= Bran Ardchenn =

Bran Ardchenn mac Muiredaig (died 795) was a King of Leinster of the Uí Muiredaig sept of the Uí Dúnlainge branch of the Laigin. He was the son of Muiredach mac Murchado (died 760), a previous king. This sept had their royal seat at Maistiu (Mullaghmast) in South Kildare. He ruled from 785-795.

Bran was a rival of Ruaidrí mac Fáeláin (died 785) of the Uí Fáeláin sept for the throne. In 780 the high king Donnchad Midi (died 797) campaigned against Leinster and defeated Ruaidrí mac Fáeláin, devastating the territory of his adherents. That same year a congress of the synods of Uí Néill and Laigin was held at Tara and peace was restored. Donnchad may have been campaigning in the interests of Bran and he may have been installed as king at this congress.

In 782 Bran was defeated and captured at the battle of Curragh (near Kildare) by Ruaidrí. Brans's allies Mugrón mac Flainn, king of Uí Failgi, and Dub dá Crích son of Laidcnén of the Uí Cheinnselaig were slain. Bran succeeded to the throne in 785.
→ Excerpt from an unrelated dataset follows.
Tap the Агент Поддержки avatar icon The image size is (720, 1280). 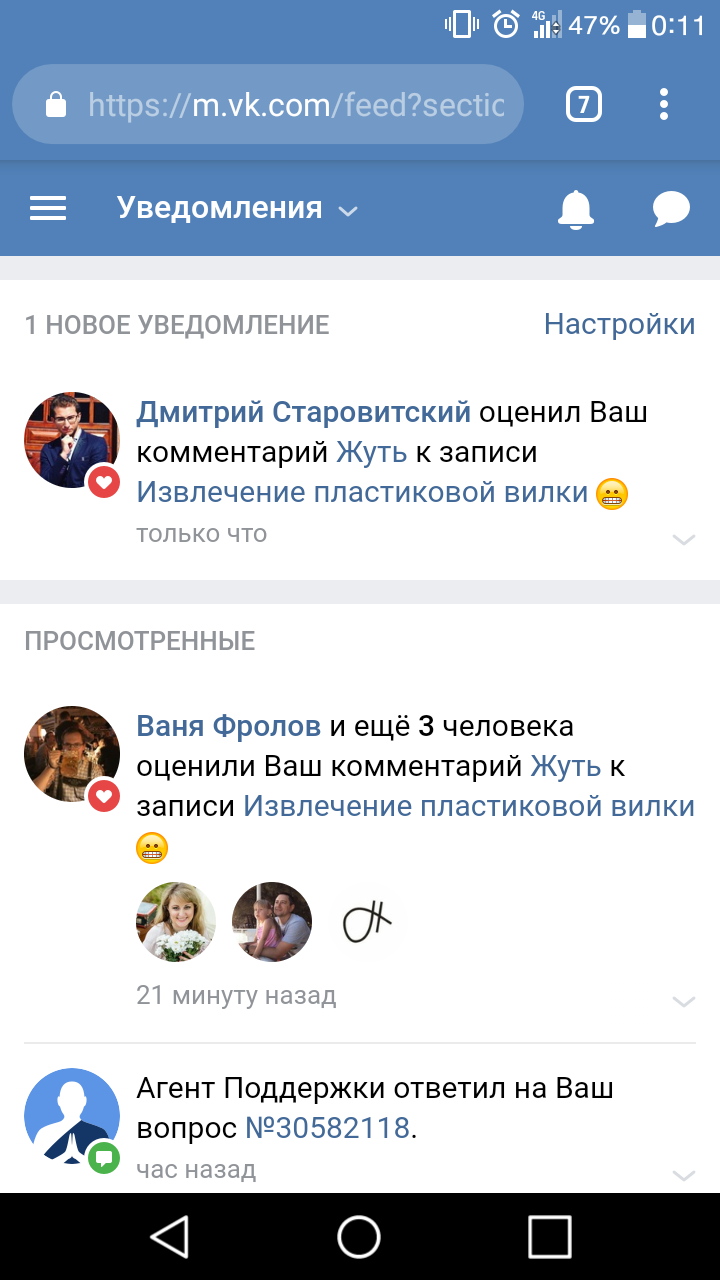(x=71, y=1115)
Bran had married Eithne ingen Domnaill (died 795), the sister of Donnchad Midi, the high king of the Clann Cholmáin. This relationship ensured good relations with the high king during his reign. In 794 Donnchad led a hosting into Munster to protect the Laigin.

On 6 May 795 Bran and Eithne were assassinated in a church at Cell Cúile Duma (near Stradbally, Co. Leix) by his successor Fínsnechta Cethardec mac Cellaig (died 808) of the Uí Dúnchada sept. This was a ruthless political gesture directed at the high king Donnchad.

His sons included Muiredach mac Brain (died 818) and Cellach mac Brain (died 834), both kings of Leinster.